:: EXERCISE DATA ::
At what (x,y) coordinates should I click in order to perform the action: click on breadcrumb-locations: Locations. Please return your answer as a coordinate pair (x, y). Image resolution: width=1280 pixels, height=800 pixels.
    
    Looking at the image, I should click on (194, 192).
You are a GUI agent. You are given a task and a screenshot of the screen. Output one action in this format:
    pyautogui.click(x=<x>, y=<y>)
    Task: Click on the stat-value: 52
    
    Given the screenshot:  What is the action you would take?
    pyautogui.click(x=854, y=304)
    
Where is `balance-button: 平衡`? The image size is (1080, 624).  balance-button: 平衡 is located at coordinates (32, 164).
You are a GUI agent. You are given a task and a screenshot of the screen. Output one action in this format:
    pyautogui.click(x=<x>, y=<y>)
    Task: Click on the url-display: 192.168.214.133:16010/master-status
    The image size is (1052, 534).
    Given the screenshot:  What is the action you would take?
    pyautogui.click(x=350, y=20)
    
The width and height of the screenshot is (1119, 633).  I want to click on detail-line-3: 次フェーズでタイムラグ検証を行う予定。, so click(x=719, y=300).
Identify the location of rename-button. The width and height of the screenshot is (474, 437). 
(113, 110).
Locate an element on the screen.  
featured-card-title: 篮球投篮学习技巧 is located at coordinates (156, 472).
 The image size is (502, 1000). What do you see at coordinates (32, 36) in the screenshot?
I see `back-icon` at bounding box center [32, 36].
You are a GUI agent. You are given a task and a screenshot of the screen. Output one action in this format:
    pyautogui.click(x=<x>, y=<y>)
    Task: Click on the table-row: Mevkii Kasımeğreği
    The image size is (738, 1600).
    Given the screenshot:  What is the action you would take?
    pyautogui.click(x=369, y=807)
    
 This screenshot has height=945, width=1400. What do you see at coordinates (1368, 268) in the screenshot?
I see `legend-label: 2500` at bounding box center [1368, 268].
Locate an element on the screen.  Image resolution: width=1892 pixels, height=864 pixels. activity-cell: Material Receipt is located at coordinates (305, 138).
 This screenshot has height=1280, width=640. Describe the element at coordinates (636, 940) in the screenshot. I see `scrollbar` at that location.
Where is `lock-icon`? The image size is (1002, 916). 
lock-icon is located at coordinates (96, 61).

:: WHAT THE EXERCISE ASKS ::
Please return, word for word, the lines of the records starting with the line that contains "coordinates (32, 164)." and going on through the line that contains "pyautogui.click(x=350, y=20)".

:: RESPONSE TO THIS TASK ::
Where is `balance-button: 平衡`? The image size is (1080, 624).  balance-button: 平衡 is located at coordinates (32, 164).
You are a GUI agent. You are given a task and a screenshot of the screen. Output one action in this format:
    pyautogui.click(x=<x>, y=<y>)
    Task: Click on the url-display: 192.168.214.133:16010/master-status
    The image size is (1052, 534).
    Given the screenshot:  What is the action you would take?
    pyautogui.click(x=350, y=20)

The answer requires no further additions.